Костя достал из кармана футляр, вынул очки для чтения, взамен положил снятые обычные, и, надев другие, погрузился в чтение письма, иногда взглядывая на друга поверх стекол.
“Уважаемый Александр Петрович! Я приветствовал ваше вторжение в заскорузлую науку метеоритчиков с гипотезой о тунгусском метеорите. Вы сумели перевернуть застывшие ортодоксальные взгляды, зажгли энтузиазм научной молодежи, заставили читателей самостоятельно и дерзко, как вы, мыслить, искать, выдумывать, пробовать, переносить тяготы добровольных экспедиций.
Это вселяет в меня надежду, что вы откликнетесь на мой призыв так же инициативно вторгнуться в другую область науки — в математику целых чисел, где неразрешимой загадкой стала с виду простенькая “ВЕЛИКАЯ ТЕОРЕМА ФЕРМА (Х n + Yn ≠ Zn). Ферма так записал ее: “Ни куб на два куба, ни квадрато-квадрат и вообще никакая степень, кроме квадрата, не может быть разложена на сумму двух таких же”. Он не привел ее доказательства — не хватило места на полях его настольной книги “Арифметика Диофанта”.

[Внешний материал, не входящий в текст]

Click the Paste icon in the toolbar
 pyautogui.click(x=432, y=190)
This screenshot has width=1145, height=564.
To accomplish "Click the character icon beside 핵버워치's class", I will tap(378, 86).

Более трехсот лет ученые разных стран пытались восстановить это доказательство, в конце концов решив, что его вообще нет и великий ученый ошибся. Я же считаю, что доказательство нужно искать в работах самого Ферма. И я это сделал. И готов познакомить со своим открытием и вас, Александр Петрович, и любого из серьезных математиков, которых вы заинтересуете, если напишете об этом”. И он сообщал свой адрес.
— И о чем же ты задумался, старче? На какой подвиг подвинуло тебя это письмо?
— Оно вроде огонька, поднесенного к нефтяному фонтану, и я готов вспыхнуть.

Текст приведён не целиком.